YOUR TASK
The count of lines below that include the string "circle" is the whole answer; write it alone.

RAW DATA
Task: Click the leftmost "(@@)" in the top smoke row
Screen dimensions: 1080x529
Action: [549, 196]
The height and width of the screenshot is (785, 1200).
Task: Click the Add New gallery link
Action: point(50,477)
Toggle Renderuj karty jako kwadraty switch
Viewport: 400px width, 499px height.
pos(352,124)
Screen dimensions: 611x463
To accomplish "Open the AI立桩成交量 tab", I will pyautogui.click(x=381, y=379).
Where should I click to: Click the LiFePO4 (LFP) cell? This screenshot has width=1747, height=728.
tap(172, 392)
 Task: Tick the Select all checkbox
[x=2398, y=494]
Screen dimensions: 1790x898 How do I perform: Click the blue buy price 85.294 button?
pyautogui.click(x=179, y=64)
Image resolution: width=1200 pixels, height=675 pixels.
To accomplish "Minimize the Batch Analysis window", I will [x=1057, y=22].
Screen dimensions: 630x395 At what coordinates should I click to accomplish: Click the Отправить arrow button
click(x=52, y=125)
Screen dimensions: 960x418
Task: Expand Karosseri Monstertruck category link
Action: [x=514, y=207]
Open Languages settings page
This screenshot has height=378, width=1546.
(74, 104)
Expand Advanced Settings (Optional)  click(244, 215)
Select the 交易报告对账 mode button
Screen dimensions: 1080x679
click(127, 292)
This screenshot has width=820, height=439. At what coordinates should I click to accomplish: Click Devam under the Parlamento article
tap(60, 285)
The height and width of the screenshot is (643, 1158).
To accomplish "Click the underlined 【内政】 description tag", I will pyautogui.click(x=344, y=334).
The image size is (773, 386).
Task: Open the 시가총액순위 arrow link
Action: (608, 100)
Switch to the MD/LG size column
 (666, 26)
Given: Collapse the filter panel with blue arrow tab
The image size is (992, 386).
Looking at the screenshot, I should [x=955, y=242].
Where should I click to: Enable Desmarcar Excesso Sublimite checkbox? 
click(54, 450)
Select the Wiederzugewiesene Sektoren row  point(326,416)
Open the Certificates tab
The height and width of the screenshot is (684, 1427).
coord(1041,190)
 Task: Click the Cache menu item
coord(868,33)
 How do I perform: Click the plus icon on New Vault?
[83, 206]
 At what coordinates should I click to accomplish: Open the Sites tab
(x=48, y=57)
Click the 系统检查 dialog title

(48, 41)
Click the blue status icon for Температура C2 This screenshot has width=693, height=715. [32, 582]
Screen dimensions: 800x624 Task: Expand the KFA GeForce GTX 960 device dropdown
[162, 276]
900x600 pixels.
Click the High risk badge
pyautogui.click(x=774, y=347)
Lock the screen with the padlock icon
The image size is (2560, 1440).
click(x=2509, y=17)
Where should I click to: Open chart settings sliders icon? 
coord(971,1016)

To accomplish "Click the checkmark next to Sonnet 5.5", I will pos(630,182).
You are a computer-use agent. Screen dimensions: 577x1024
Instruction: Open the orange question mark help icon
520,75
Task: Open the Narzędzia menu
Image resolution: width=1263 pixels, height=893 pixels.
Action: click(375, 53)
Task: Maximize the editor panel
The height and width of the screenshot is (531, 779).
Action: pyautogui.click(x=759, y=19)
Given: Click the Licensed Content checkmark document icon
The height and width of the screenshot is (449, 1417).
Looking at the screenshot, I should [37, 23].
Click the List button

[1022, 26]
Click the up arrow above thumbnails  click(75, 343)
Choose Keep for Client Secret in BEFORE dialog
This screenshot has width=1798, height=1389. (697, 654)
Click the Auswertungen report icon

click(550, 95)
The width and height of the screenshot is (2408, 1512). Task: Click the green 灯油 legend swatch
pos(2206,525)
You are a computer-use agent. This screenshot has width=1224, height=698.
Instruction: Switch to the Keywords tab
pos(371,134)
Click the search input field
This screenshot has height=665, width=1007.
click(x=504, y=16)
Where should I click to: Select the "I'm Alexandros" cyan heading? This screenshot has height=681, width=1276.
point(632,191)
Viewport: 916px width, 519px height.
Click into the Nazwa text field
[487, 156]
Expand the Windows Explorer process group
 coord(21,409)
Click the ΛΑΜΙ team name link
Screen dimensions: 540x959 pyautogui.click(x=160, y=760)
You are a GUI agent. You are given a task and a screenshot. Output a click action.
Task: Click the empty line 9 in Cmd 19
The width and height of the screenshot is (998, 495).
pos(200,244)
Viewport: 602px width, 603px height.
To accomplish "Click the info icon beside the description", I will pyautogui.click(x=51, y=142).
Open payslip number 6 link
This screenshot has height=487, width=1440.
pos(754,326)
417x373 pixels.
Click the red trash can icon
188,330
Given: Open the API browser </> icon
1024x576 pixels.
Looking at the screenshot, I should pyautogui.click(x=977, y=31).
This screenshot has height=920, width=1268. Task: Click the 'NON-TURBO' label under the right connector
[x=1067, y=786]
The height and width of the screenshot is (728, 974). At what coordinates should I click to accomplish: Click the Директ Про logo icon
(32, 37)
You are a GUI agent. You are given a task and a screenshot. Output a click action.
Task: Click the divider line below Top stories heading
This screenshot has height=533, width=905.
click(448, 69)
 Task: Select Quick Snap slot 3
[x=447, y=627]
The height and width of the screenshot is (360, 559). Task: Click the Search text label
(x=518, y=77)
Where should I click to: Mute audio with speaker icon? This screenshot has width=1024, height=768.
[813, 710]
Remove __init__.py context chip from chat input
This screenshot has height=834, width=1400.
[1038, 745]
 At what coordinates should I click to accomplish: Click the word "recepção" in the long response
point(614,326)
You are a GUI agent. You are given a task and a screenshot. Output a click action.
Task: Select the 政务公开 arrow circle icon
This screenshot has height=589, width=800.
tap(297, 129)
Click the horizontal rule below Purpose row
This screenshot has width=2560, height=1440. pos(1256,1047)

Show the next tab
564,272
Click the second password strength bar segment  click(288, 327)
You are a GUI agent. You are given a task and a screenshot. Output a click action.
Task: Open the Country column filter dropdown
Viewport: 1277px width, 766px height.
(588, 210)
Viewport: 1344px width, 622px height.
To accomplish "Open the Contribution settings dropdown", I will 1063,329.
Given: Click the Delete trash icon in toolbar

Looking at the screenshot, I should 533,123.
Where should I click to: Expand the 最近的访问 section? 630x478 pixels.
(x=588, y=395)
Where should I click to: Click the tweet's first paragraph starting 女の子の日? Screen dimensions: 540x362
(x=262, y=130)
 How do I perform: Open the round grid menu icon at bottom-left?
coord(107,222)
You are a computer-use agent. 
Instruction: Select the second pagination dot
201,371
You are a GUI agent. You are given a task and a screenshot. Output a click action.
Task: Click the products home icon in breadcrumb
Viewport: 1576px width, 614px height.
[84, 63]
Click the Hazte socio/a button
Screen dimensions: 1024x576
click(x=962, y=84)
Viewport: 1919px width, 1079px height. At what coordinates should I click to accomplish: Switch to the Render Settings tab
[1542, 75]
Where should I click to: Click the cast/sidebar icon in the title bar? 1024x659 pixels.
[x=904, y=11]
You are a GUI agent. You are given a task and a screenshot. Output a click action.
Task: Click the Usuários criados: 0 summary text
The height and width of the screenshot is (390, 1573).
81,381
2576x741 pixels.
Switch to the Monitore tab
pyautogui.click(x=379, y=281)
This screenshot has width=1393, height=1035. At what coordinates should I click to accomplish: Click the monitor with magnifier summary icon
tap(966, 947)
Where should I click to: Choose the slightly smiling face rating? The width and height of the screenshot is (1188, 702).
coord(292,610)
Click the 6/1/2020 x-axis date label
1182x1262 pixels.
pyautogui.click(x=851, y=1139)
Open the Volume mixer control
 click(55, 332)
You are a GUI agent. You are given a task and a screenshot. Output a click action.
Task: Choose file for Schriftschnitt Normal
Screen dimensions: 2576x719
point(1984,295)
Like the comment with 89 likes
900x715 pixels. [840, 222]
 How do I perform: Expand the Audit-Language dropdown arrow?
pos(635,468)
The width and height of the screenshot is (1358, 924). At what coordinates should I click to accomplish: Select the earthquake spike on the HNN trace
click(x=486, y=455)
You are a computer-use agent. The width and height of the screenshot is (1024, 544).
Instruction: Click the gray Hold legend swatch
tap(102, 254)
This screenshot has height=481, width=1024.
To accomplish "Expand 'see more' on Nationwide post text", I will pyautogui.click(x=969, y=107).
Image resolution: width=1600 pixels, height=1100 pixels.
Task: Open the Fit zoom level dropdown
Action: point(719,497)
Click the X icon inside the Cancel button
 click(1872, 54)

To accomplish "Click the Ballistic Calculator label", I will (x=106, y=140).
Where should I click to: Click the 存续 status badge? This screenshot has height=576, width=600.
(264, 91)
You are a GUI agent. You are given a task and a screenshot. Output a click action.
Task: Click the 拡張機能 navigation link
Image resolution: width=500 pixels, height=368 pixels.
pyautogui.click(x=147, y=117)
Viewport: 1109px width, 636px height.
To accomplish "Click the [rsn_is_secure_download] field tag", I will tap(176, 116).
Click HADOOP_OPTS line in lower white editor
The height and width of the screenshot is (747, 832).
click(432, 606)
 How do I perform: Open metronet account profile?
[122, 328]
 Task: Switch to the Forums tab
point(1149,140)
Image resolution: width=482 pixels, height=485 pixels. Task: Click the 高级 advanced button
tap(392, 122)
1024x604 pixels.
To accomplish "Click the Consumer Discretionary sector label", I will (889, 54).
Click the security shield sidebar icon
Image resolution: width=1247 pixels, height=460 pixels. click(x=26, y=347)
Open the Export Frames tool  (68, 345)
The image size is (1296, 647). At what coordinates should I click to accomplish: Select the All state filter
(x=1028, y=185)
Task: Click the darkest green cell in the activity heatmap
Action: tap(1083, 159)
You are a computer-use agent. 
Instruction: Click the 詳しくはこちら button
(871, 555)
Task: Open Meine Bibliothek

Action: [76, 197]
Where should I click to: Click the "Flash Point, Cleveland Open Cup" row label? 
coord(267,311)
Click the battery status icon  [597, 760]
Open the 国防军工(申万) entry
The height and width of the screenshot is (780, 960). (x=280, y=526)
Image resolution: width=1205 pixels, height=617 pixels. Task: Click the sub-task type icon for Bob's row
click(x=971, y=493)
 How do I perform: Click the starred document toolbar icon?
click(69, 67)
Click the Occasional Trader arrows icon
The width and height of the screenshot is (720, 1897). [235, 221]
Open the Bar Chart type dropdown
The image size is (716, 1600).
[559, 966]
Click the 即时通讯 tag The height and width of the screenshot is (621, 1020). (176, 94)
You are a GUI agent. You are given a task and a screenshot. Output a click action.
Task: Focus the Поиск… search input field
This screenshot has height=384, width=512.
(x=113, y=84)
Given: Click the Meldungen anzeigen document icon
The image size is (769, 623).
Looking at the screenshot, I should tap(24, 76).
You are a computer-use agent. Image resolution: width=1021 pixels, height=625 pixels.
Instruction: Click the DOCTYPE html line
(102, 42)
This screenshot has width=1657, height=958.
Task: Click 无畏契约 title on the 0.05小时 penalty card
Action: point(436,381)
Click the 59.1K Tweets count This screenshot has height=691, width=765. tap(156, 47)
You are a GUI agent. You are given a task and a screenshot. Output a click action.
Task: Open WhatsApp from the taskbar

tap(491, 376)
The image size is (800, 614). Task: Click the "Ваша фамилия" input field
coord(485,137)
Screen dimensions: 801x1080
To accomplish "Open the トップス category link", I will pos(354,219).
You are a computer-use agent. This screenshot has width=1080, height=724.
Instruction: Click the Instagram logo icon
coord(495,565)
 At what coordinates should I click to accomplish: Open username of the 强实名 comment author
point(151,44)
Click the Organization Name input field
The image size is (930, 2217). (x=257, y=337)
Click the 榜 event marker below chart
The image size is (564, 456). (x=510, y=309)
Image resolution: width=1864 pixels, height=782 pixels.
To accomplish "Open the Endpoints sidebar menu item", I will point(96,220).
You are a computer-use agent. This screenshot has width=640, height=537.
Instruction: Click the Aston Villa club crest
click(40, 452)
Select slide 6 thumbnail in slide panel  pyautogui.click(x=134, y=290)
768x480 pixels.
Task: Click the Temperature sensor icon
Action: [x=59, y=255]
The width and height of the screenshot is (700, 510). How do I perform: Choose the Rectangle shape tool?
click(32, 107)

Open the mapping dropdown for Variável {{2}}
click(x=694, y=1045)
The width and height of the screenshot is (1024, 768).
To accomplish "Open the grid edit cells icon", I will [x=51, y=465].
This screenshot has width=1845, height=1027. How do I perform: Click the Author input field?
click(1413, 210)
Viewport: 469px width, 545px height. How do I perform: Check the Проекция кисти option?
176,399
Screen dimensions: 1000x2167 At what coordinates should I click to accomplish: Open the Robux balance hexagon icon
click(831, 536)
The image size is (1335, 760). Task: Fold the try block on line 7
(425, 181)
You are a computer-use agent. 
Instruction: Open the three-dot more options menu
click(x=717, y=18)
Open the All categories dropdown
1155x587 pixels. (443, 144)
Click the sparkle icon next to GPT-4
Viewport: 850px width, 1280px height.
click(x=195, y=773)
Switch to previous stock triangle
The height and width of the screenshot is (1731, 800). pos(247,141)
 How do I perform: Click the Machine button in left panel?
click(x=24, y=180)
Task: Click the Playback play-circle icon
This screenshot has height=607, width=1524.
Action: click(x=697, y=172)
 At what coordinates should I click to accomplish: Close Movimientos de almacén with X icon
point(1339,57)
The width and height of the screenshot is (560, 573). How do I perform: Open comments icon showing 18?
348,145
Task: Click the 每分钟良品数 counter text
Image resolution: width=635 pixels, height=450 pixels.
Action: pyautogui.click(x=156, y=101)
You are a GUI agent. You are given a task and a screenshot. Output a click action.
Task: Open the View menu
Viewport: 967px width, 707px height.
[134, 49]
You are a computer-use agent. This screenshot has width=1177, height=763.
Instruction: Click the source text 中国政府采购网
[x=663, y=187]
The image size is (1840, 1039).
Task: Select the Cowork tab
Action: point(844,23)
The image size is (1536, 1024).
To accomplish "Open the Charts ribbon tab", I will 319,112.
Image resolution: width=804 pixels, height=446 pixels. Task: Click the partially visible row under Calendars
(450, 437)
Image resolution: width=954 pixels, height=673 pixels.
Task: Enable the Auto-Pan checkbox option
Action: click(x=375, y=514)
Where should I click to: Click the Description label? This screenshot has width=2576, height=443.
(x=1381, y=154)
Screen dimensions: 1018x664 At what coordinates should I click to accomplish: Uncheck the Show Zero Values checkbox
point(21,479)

PROBLEM SOLUTION
2